▸ **DOCUMENT PASSAGE**
--- START ---
The Medical Examination:
You will be given a complete medical examination by a licensed physician to ensure that you are free from any physical defects or chronic that could hinder your performance as a law enforcement officer or that could endanger your life or the lives of others. Standards can vary a bit from state to state. Your medical history will be reviewed, and your immunization records will be checked. The doctor often checks your height and weight, your vital signs, your ears, eyes, nose, mouth, throat, your cardiovascular system, your respiratory system, your gastrointestinal system, your genitourinary system, your metabolic and endocrine systems, your musculoskeletal system, and your neurological system, and your dermatological system. In essence, he or she checks that all your important parts are in working order. Doctors check for certain diseases or conditions. Your exam could include blood tests, x-rays, an electrocardiogram, a pulmonary (lung) function test, a Tuberculosis (TB) test, etc. However, many times whether or not you are determined eligible to become a police officer depends on the severity of the condition. Like many other standards, vision standards also vary from department to department. Often times, you are required to have 20/20 corrected vision. Some departments do not have an uncorrected standard. Glasses, contact lenses, and different types of laser surgery are often acceptable. Your color vision, peripheral vision, and depth perception usually has to be normal.
--- END ---
[Collected data]
--- START ---
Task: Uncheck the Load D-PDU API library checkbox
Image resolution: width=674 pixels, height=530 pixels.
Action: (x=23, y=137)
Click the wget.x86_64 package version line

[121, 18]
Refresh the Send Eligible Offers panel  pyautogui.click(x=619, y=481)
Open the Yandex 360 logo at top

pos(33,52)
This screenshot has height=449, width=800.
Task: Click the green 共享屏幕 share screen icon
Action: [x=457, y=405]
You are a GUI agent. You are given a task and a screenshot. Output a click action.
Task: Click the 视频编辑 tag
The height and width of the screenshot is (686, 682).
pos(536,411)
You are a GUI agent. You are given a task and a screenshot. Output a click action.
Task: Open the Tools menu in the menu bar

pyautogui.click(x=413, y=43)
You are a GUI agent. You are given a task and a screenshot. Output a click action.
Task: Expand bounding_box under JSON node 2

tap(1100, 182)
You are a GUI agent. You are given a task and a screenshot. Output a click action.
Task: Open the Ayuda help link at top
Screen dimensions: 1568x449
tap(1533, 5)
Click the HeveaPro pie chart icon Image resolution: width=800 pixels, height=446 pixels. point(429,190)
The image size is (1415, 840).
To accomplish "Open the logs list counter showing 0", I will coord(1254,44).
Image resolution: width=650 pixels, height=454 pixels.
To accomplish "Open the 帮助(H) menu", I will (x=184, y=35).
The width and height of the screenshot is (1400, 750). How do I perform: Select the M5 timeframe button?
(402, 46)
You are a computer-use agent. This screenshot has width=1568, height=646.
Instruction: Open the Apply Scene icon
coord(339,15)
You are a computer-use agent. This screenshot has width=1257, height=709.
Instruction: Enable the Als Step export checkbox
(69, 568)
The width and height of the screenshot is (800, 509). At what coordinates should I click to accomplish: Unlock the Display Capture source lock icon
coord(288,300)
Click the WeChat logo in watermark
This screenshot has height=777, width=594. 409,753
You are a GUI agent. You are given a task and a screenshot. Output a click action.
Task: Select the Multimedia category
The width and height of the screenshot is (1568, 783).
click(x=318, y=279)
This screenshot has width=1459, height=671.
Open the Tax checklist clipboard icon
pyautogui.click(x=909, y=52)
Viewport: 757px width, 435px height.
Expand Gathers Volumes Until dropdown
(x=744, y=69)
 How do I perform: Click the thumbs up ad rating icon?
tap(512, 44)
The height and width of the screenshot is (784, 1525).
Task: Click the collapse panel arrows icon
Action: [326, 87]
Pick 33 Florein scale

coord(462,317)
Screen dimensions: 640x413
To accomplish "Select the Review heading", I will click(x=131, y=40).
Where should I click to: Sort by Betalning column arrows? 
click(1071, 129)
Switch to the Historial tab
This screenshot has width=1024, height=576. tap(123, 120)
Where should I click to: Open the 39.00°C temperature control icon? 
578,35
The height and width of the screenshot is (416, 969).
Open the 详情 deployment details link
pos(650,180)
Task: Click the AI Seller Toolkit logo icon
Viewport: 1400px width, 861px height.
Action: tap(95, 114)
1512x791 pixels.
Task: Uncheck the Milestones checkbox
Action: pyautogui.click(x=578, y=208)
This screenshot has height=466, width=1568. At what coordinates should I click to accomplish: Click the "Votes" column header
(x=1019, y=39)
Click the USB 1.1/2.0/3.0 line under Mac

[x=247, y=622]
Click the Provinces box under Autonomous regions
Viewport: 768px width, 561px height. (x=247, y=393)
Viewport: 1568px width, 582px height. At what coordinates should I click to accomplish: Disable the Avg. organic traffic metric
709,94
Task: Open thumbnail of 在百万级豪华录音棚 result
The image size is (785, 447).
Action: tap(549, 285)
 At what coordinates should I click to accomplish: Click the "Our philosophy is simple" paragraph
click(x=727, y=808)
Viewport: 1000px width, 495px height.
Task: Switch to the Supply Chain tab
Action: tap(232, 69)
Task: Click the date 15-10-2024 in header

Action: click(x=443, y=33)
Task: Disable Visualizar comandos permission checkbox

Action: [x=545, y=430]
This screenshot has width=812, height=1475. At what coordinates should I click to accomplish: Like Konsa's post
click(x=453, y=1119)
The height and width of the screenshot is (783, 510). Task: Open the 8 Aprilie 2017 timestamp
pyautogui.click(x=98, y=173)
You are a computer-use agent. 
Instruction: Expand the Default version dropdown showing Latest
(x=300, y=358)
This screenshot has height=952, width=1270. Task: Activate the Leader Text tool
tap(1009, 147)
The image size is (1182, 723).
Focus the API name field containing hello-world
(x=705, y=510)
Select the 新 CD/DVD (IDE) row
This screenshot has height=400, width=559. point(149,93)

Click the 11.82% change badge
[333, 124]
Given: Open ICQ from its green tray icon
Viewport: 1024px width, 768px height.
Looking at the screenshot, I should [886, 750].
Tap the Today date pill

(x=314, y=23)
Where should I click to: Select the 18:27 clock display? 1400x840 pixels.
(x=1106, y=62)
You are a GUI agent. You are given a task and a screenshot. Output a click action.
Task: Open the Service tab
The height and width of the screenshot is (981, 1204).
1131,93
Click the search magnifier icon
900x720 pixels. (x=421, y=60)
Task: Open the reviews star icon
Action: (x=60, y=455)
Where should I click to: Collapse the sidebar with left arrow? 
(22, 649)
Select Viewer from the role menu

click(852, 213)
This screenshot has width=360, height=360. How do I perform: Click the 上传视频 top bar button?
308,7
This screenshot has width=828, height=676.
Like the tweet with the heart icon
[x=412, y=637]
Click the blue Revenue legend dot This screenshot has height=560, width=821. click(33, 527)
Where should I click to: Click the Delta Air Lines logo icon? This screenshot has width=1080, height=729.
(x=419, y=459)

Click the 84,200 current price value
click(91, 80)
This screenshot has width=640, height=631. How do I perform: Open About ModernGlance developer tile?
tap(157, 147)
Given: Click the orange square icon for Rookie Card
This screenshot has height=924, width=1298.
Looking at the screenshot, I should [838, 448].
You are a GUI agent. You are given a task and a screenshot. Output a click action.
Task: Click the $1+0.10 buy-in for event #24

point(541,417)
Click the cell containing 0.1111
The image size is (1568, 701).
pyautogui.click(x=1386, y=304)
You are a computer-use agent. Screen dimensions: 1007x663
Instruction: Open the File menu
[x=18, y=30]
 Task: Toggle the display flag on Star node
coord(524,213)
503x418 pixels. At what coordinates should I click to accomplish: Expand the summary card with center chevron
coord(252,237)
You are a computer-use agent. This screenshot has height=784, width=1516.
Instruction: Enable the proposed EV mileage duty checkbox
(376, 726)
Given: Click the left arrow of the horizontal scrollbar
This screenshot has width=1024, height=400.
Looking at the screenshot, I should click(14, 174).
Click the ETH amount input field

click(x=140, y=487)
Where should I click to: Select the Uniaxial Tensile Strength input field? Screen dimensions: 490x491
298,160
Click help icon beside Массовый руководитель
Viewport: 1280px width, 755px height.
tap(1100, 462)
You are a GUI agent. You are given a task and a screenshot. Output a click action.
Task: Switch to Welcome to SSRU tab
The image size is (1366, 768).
--- END ---
▸ **LIST OF TASKS**
**1.** Answer these questions from the medical examination text:
(a) Who gives the examination?
(b) Which records are checked along with your medical history?
(c) What corrected vision is often required?
**2.** Could you continue the text on the police medical examination from its last sentence?

▸ **TASK RESULTS**
**1.**
(a) A licensed physician.
(b) Your immunization records.
(c) 20/20 corrected vision.

**2.**
The Psychological Evaluation: The purpose of the psychological evaluation is to determine whether or not a candidate is mentally suitable to be a police officer. Psychological evaluations can consist of multiple types of tests. Categories of psychological tests are achievement and aptitude tests, intelligence tests, neuropsychological tests, occupational tests, personality tests, and specific clinical tests. How much of an assessment a police department requires varies. Most law enforcement agencies seem to be primarily concerned with achievement and aptitude, intelligence, and personality tests. Many agencies use the MMPI-2 test.